10-50mM PB,10-50mM Tris:维持缓冲环境,后接离子交换时选低一点的浓度。
0-0.5N NaCl:盐洗涤有助于核酸的去除,多年前有位做干扰素的可爱老太太教我,盐洗涤后包涵体的OD280/260的比值(溶解后)会升高很多,也就是核酸去除很多,有利于后续纯化。
0.5-5mM DTT:提供还原环境,打开蛋白中的二硫键,使得包涵体倾向于溶解,有利于杂蛋白的去除。但浓度太高了使得包涵体真的溶解就不是洗涤了。后续用Ni-IDA柱不可以加,用Ni-NTA柱少加。
0-1%beta-ME:同DTT,还原能力稍弱。气味那个香啊……
0-2N Urea:变性剂,有利于包涵体中氢键、疏水键、范德华力……的打开,有利于洗涤去除杂蛋白。同样高浓度会使包涵体溶解。类似的是盐酸胍,更强的变性剂,更高的价格,我等不穷的人也消费不起。
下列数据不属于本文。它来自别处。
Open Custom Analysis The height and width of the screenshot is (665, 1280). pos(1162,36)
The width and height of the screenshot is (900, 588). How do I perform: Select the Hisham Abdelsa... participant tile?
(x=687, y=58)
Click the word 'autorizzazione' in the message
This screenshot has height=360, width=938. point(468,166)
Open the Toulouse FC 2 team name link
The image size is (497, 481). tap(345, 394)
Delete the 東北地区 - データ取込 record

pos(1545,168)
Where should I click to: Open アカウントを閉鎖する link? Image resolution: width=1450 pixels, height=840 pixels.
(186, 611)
当然,你很富就用吧,有时候更有利于包涵体蛋白的线性化。
0.05-1%Triton X100:非离子型表面活性剂,像洗衣粉一样用了。同样的还有zwittergent,一种我一直想找机会试试的东东,当年为了溶解beta干扰素包涵体搞得我好苦。
0-2mM EDTA:螯合剂,去除金属离子,有利于蛋白的稳定和溶解。Ni柱禁用。
其它:期待各路英豪奉献。
(2)包涵体溶解
看了包涵体洗涤部分,怎么溶解包涵体应该心中有数了。无非就是pH,变性剂,还原剂,表面活性剂等等的组合。经典的包涵体溶解液的配方为:pH8.0,20mM Tris,8M Urea。说它经典,是因为我用的最多,嘻嘻。再根据个性蛋白纯化的需要往这个配方里面加调料,如Ni柱纯化的咪唑、氯化钠;溶解或吸附不好时再加点DTT、Triton。
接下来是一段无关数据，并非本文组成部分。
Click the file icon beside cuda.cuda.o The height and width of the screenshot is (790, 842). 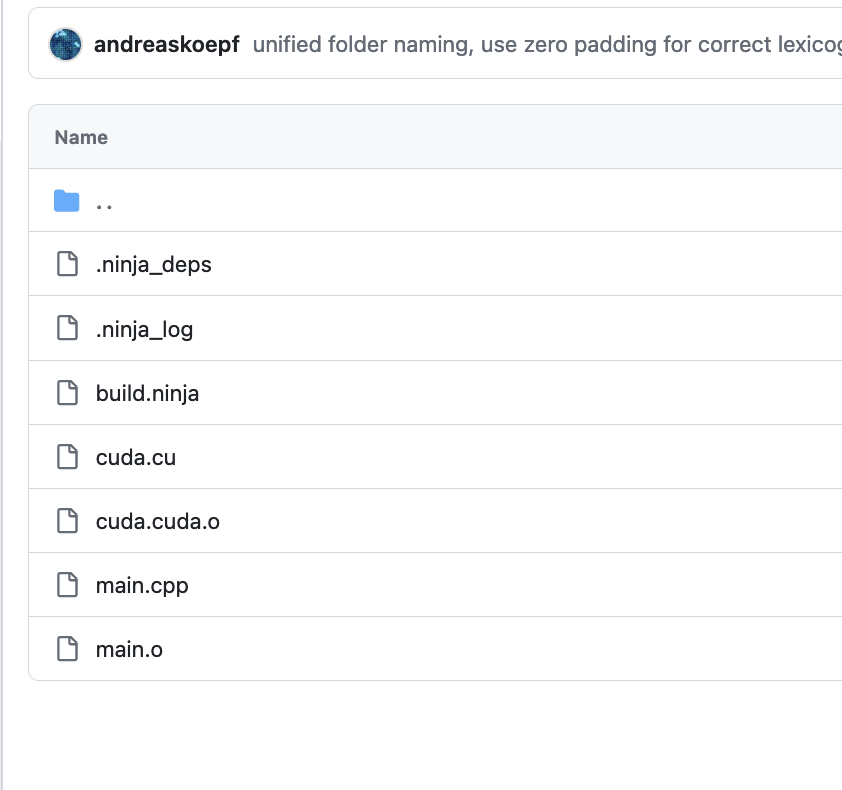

包涵体的溶解也有两个小Trick,独门秘籍哦。第一,包涵体沉淀在溶解时往往会有一些像硬胶状的块块,有弹性,很难溶。你可以在加变性剂之前,加一点buffer进去,用玻璃棒或硬塑料棒搅成面糊糊,尽量不要有大块块。然后再加变性剂磁力搅拌溶解,要溶解迅速得多哦。第二,可以借助超声来溶解。像超声破菌一样操作,超声次数30-50次。超声不仅仅是有利于包涵体溶解,还有一个功效就是打断核酸,降低粘度。这对离心和过滤很重要,很重要。我们在溶解包涵体后往往离心倾倒上清时,溶液很粘,一不小心底部的沉淀就跟出来了;还有过滤时滤不动。这都是没有超声的原因。